» Supplied information
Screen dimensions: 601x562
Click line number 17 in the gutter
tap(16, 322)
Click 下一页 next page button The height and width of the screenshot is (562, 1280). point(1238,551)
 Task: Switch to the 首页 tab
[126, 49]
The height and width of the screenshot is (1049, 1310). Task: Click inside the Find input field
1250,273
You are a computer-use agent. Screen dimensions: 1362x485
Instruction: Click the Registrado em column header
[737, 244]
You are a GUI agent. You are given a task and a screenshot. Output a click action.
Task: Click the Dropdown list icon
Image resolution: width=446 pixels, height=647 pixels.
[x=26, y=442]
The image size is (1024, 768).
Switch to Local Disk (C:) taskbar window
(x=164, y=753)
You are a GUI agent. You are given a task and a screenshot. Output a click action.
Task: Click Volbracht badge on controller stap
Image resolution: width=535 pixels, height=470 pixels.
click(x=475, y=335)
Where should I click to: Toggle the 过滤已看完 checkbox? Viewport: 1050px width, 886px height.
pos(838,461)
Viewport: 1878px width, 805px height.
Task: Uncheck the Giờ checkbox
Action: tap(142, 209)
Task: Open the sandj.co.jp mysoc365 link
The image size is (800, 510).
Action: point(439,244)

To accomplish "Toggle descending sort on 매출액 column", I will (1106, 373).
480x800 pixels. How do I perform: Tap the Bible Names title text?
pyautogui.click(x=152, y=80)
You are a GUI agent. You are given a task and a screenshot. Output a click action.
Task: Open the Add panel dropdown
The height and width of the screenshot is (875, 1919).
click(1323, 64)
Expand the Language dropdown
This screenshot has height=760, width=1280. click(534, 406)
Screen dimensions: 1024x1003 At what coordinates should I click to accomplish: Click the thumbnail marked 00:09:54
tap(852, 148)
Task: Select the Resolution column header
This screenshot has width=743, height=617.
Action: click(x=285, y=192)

» Work to complete
Each line above needs to be returned exactly as it is.

» Output for this exercise
Screen dimensions: 601x562
Click line number 17 in the gutter
tap(16, 322)
Click 下一页 next page button The height and width of the screenshot is (562, 1280). point(1238,551)
 Task: Switch to the 首页 tab
[126, 49]
The height and width of the screenshot is (1049, 1310). Task: Click inside the Find input field
1250,273
You are a computer-use agent. Screen dimensions: 1362x485
Instruction: Click the Registrado em column header
[737, 244]
You are a GUI agent. You are given a task and a screenshot. Output a click action.
Task: Click the Dropdown list icon
Image resolution: width=446 pixels, height=647 pixels.
[x=26, y=442]
The image size is (1024, 768).
Switch to Local Disk (C:) taskbar window
(x=164, y=753)
You are a GUI agent. You are given a task and a screenshot. Output a click action.
Task: Click Volbracht badge on controller stap
Image resolution: width=535 pixels, height=470 pixels.
click(x=475, y=335)
Where should I click to: Toggle the 过滤已看完 checkbox? Viewport: 1050px width, 886px height.
pos(838,461)
Viewport: 1878px width, 805px height.
Task: Uncheck the Giờ checkbox
Action: tap(142, 209)
Task: Open the sandj.co.jp mysoc365 link
The image size is (800, 510).
Action: point(439,244)

To accomplish "Toggle descending sort on 매출액 column", I will (1106, 373).
480x800 pixels. How do I perform: Tap the Bible Names title text?
pyautogui.click(x=152, y=80)
You are a GUI agent. You are given a task and a screenshot. Output a click action.
Task: Open the Add panel dropdown
The height and width of the screenshot is (875, 1919).
click(1323, 64)
Expand the Language dropdown
This screenshot has height=760, width=1280. click(534, 406)
Screen dimensions: 1024x1003 At what coordinates should I click to accomplish: Click the thumbnail marked 00:09:54
tap(852, 148)
Task: Select the Resolution column header
This screenshot has width=743, height=617.
Action: click(x=285, y=192)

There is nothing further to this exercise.